═══ Data records

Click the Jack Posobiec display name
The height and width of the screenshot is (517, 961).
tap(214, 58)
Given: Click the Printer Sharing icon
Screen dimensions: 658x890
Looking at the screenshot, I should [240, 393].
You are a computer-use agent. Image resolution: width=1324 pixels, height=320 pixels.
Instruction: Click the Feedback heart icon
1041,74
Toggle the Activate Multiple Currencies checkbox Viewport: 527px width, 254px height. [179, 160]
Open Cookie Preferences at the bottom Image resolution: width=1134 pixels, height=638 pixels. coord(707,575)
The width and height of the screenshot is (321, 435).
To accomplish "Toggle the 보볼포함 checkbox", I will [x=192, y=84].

══════
═══ Data records

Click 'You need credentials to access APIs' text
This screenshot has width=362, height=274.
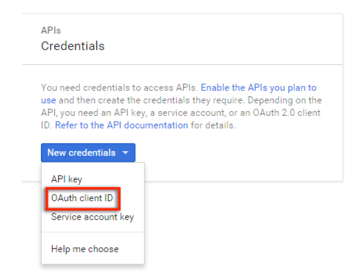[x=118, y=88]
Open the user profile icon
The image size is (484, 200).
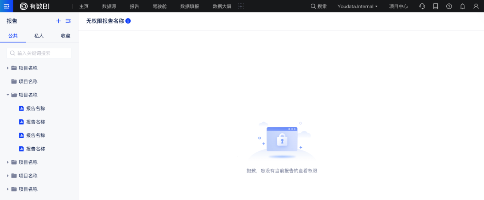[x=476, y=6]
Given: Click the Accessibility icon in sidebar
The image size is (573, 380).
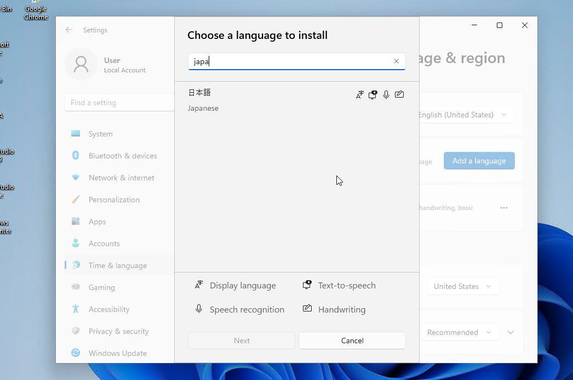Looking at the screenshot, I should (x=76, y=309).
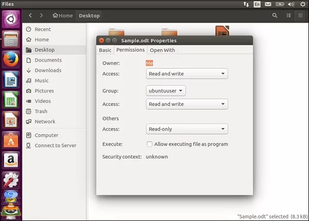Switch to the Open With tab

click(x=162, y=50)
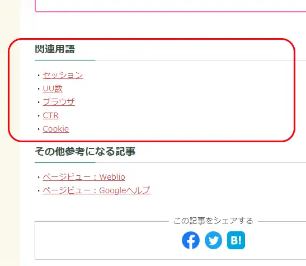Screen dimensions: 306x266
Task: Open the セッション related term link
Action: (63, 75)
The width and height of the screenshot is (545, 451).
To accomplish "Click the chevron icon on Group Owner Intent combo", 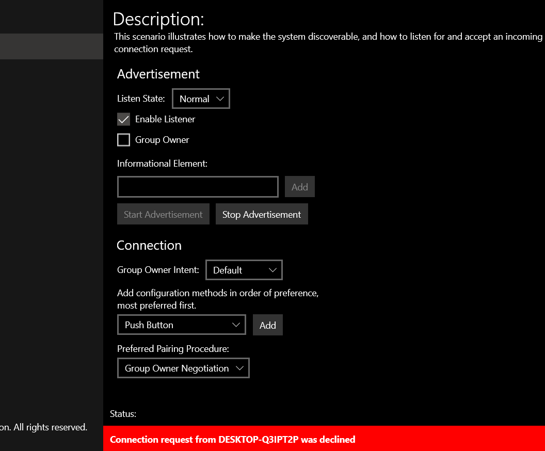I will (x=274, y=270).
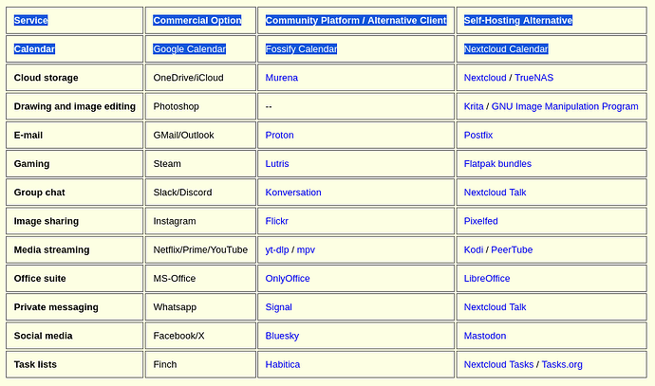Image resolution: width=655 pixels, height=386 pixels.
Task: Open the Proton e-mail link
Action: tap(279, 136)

══════
═══ Data records

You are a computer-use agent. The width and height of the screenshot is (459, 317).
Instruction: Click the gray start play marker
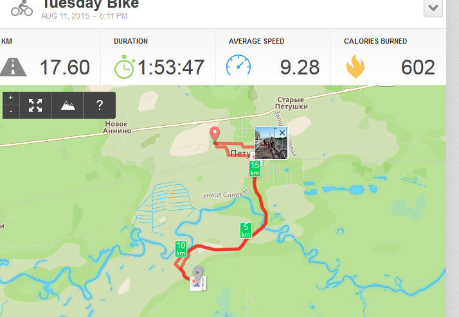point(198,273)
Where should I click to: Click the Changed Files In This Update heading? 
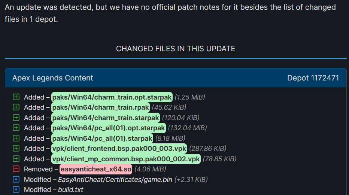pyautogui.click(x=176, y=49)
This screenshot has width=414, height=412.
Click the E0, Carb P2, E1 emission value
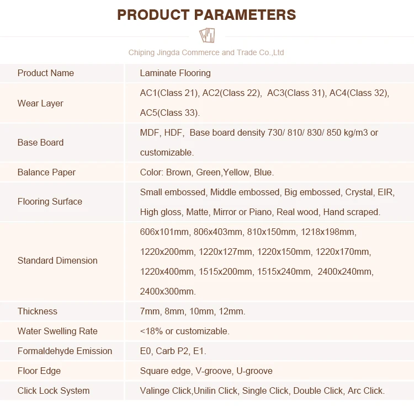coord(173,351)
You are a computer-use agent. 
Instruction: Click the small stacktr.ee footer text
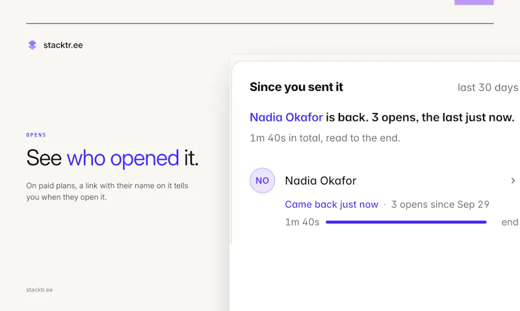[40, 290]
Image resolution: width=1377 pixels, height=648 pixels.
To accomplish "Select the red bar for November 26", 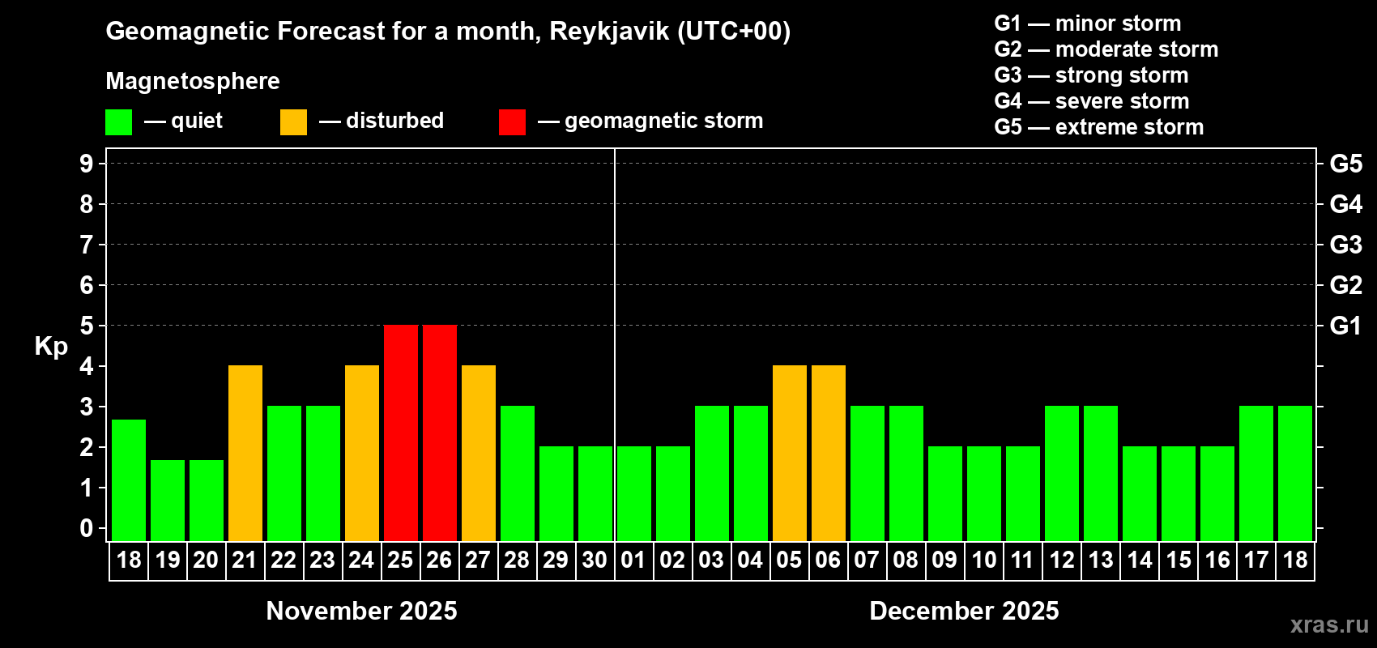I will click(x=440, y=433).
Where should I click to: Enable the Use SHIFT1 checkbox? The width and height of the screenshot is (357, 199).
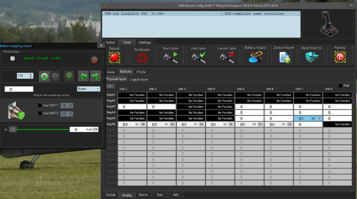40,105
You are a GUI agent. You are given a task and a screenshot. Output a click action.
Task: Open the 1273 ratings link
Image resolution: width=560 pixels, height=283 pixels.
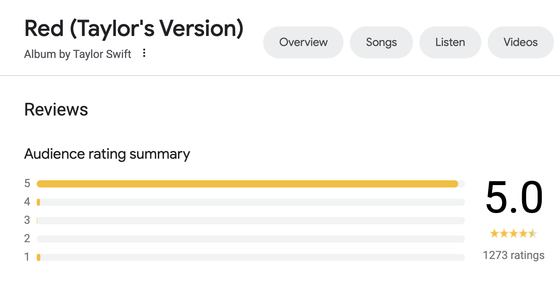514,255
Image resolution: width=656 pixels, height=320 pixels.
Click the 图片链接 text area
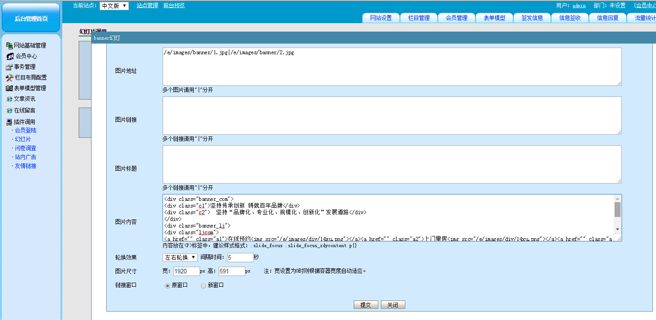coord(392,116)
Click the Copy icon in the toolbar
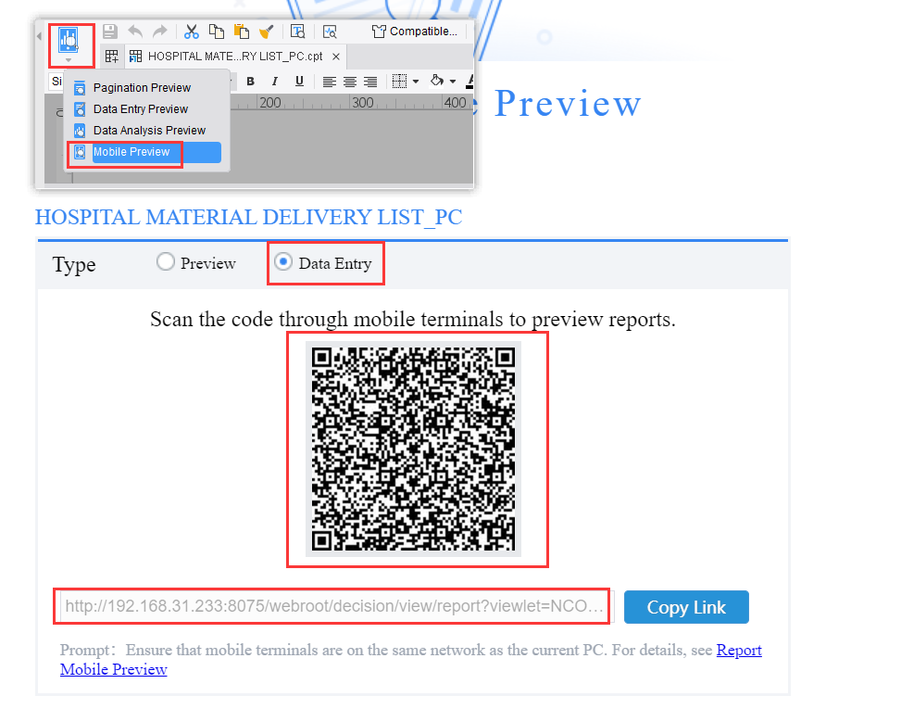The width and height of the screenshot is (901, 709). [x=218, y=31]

══════

Exercise description: What lines in the records above include the string "computer"? Copy each one.

Finished exercise:
You are a computer-use agent. Image resolution: width=1324 pixels, height=320 pixels.
You are a computer-use agent. The width and height of the screenshot is (459, 317).
You are a computer-use agent. 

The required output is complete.